Rewrite the items starting at the line containing "Viewport: 1920px width, 1081px height." and ending at the line containing "[x=11, y=17]", replacing "logo" with "brand" and changing nothing else. Omit the pictures from your answer.

• [The data]:
§

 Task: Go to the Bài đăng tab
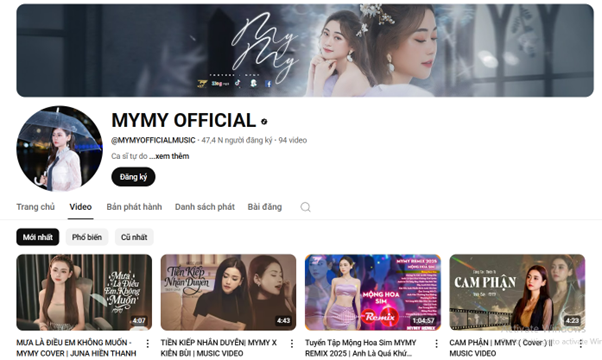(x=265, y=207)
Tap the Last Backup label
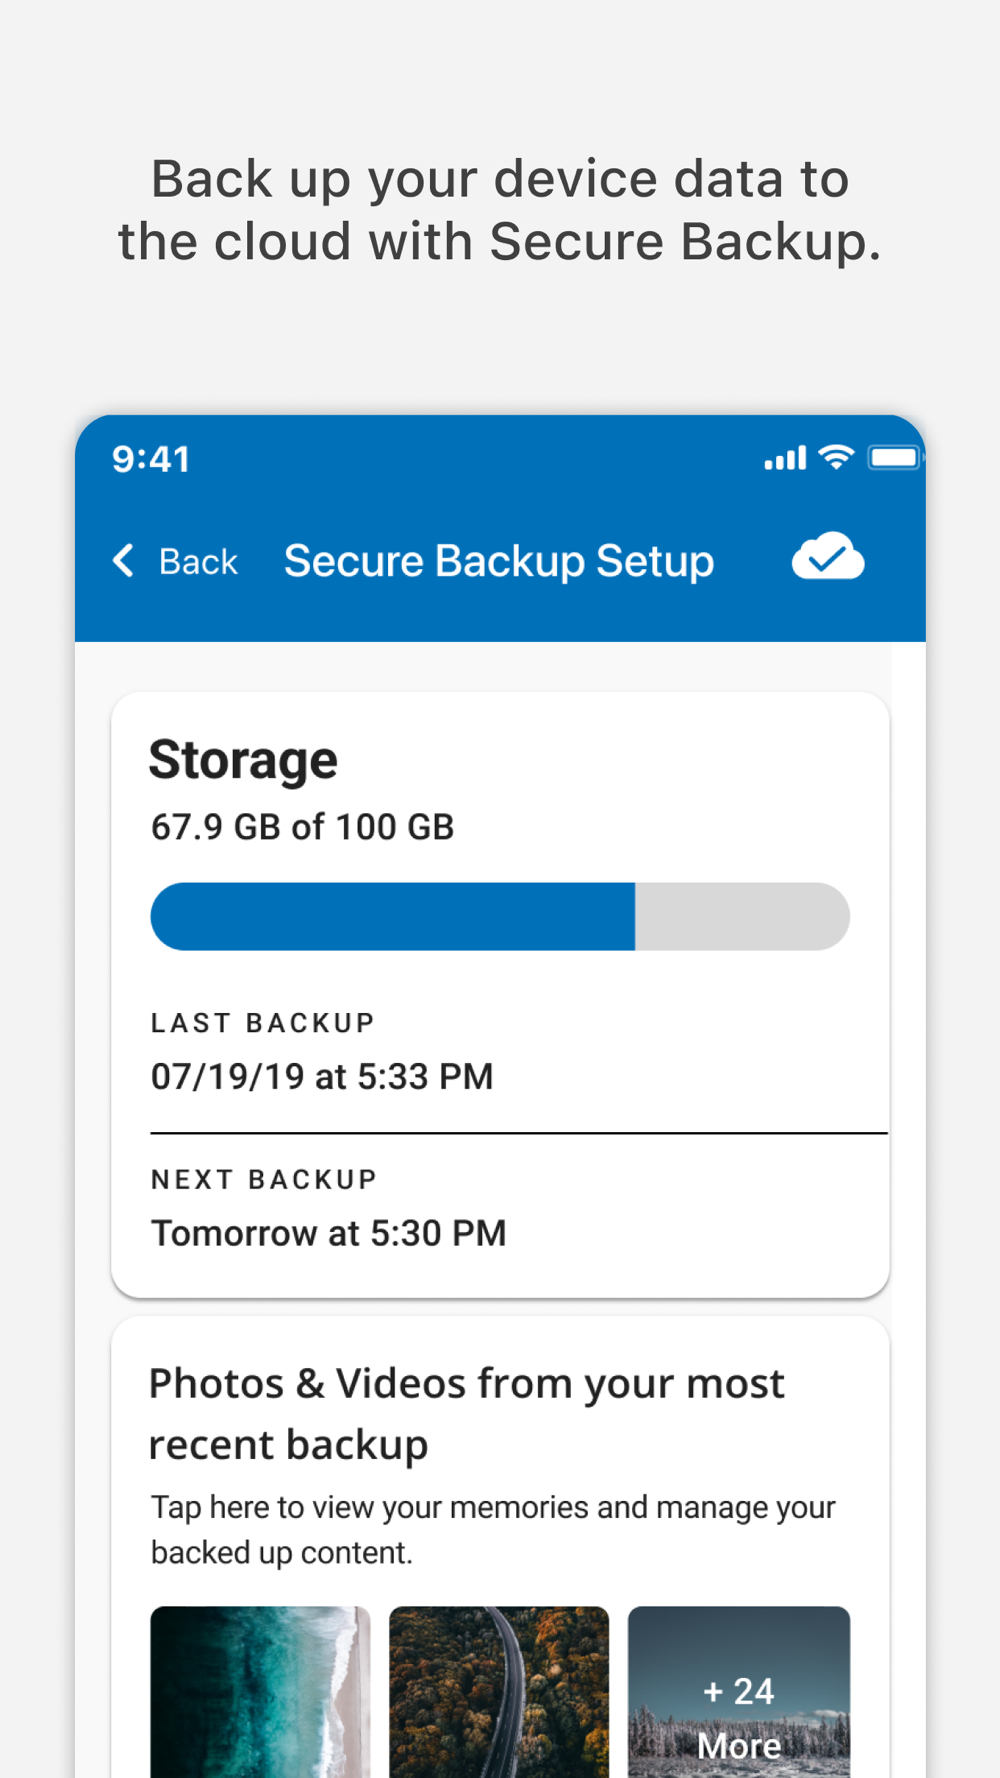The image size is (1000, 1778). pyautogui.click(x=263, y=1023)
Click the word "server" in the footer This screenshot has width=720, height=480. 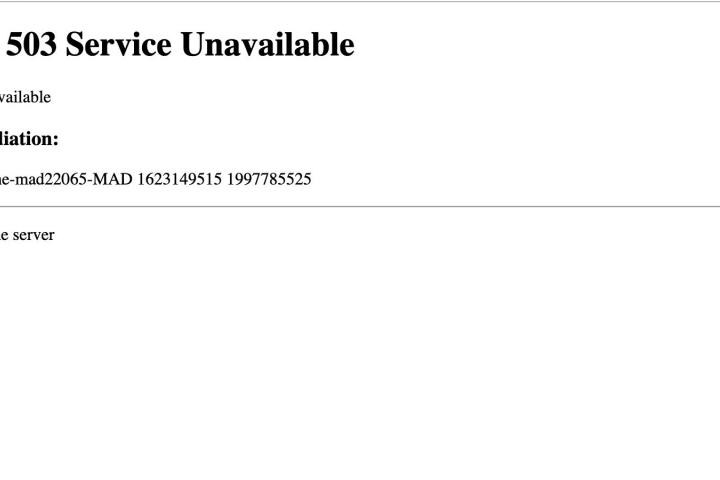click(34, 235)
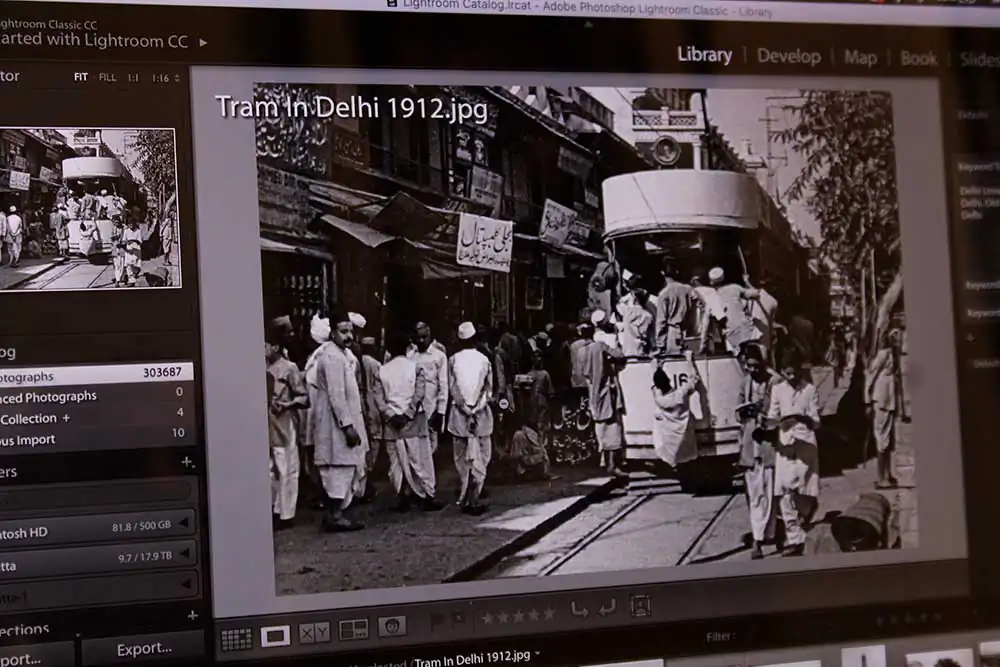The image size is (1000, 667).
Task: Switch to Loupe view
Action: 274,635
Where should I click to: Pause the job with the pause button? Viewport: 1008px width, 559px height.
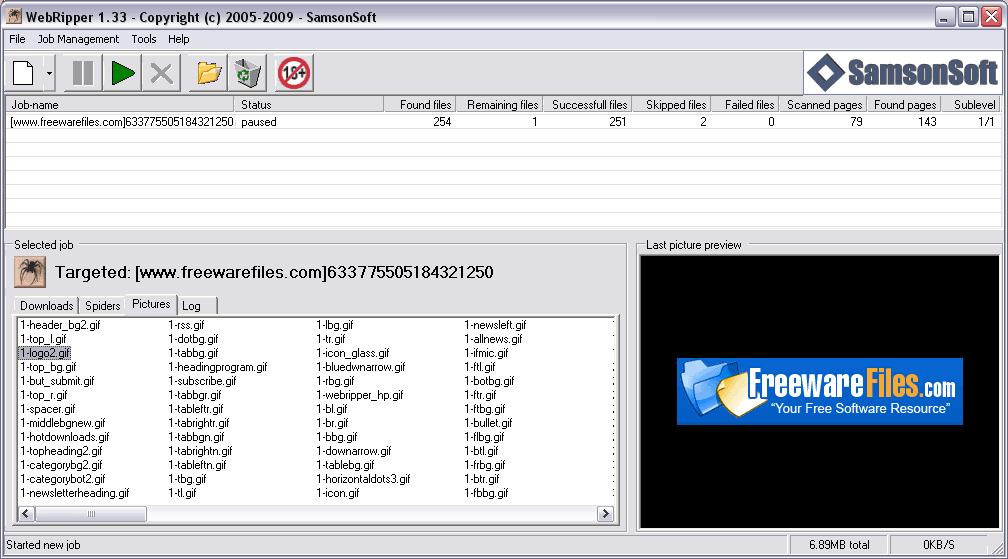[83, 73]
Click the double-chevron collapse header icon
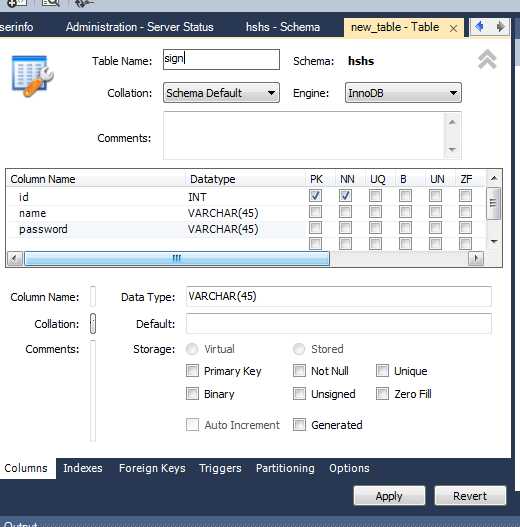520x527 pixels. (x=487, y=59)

§

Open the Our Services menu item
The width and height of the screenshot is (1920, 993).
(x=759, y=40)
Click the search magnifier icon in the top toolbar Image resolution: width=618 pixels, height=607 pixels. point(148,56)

§

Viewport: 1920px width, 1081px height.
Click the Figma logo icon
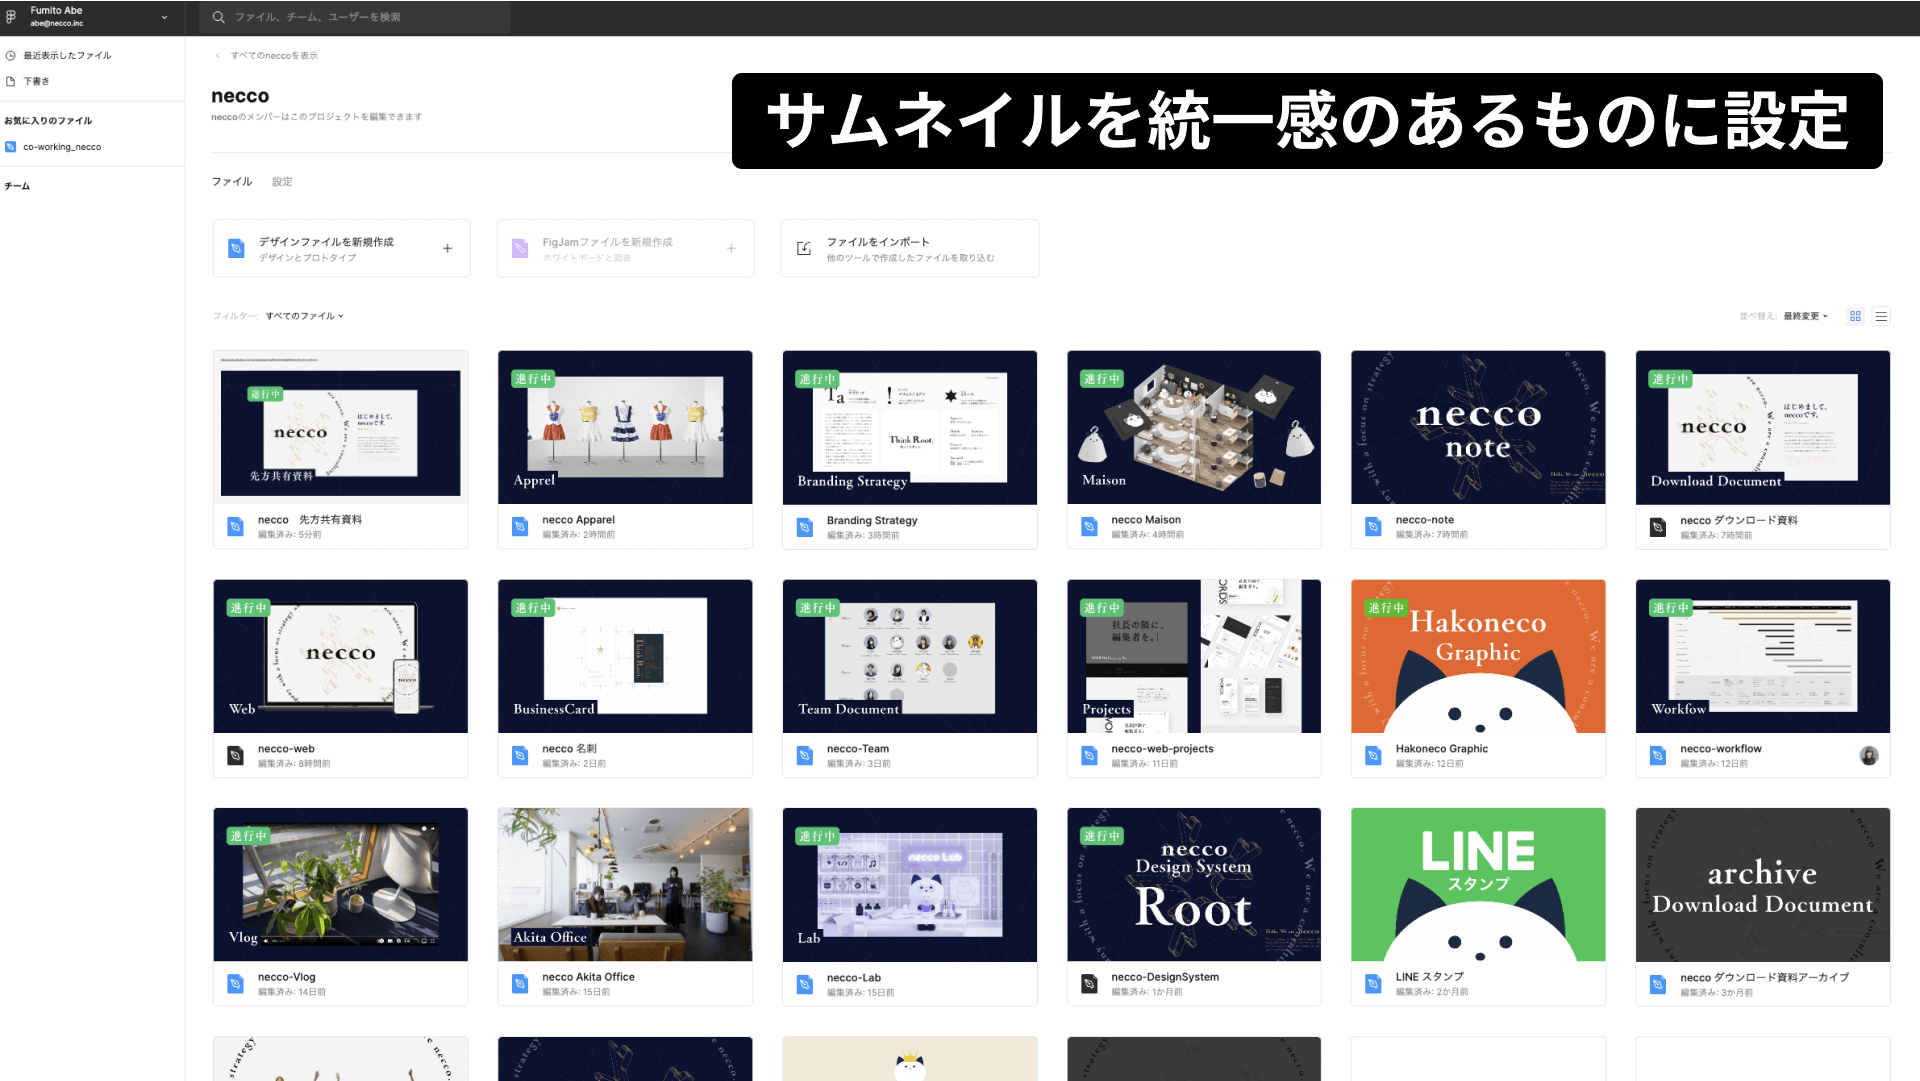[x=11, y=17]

§

• [Response to the task]:
Viewport: 1920px width, 1081px height.
Click the Figma brand icon
[x=11, y=17]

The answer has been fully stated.